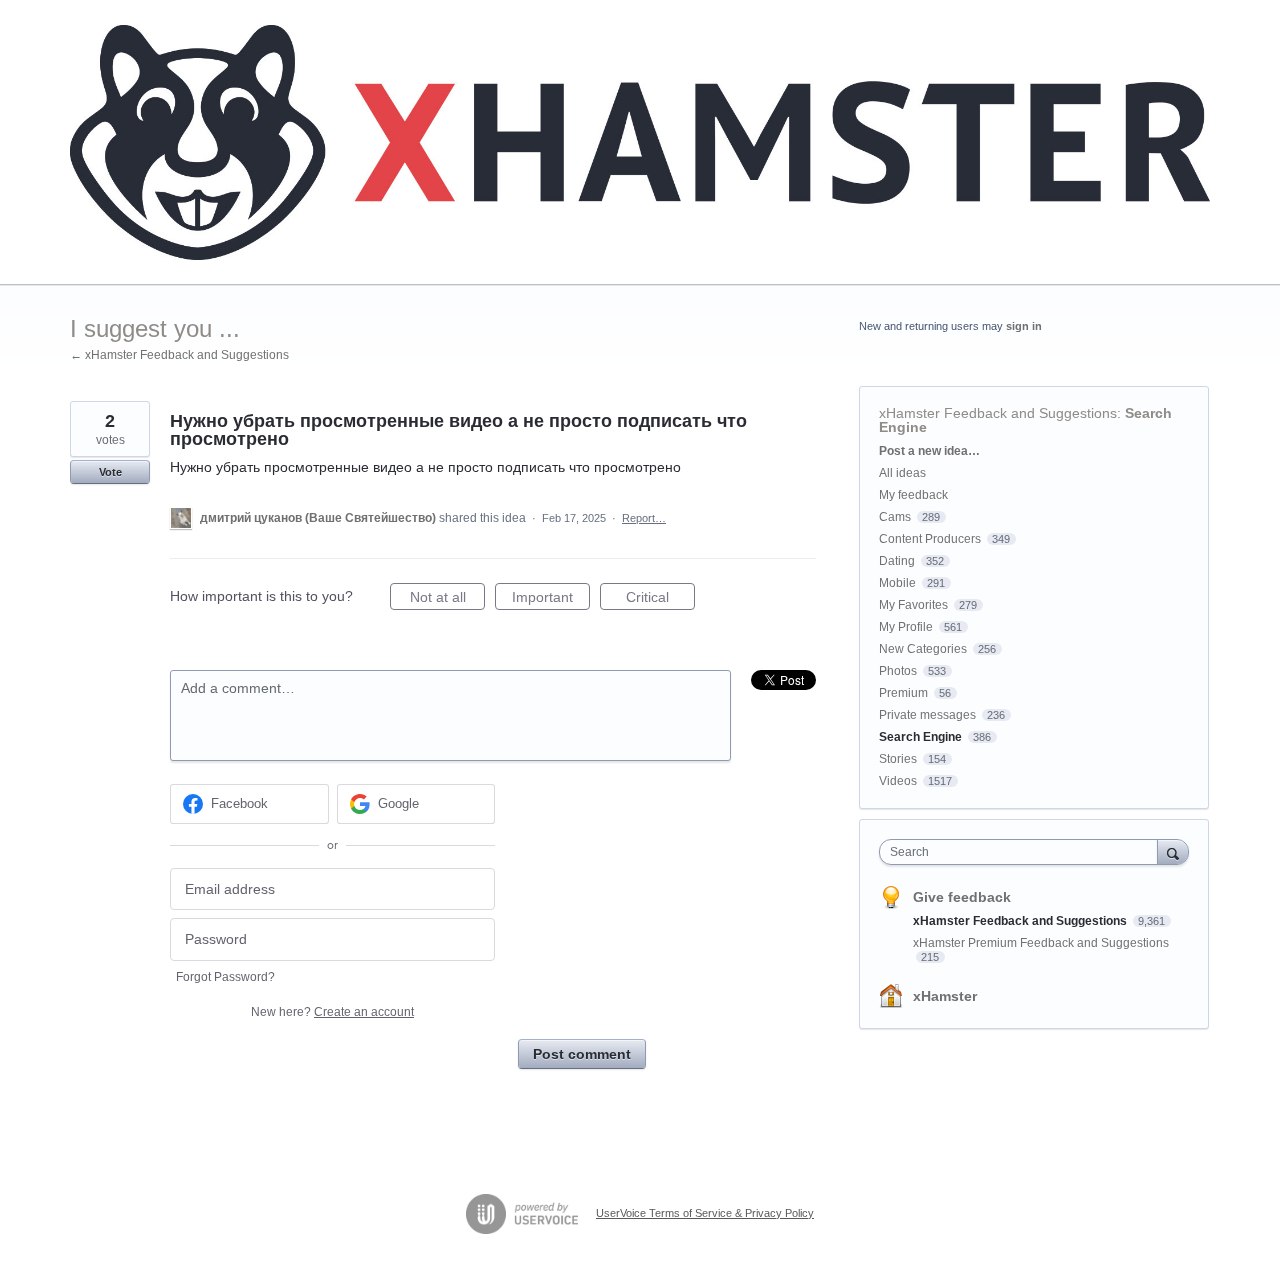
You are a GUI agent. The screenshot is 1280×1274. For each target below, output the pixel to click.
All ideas (902, 473)
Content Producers (930, 539)
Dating (897, 561)
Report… (644, 518)
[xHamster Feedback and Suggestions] (640, 142)
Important (551, 599)
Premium (903, 693)
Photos (898, 671)
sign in (1024, 326)
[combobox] (1023, 852)
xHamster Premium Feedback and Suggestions (1041, 943)
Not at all (447, 599)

TASK BRIEF: I'd like every record above written out again exactly, without the pictures.

EXPECTED ANSWER:
You are a GUI agent. The screenshot is 1280×1274. For each target below, output the pixel to click.
All ideas (902, 473)
Content Producers (930, 539)
Dating (897, 561)
Report… (644, 518)
[xHamster Feedback and Suggestions] (640, 142)
Important (551, 599)
Premium (903, 693)
Photos (898, 671)
sign in (1024, 326)
[combobox] (1023, 852)
xHamster Premium Feedback and Suggestions (1041, 943)
Not at all (447, 599)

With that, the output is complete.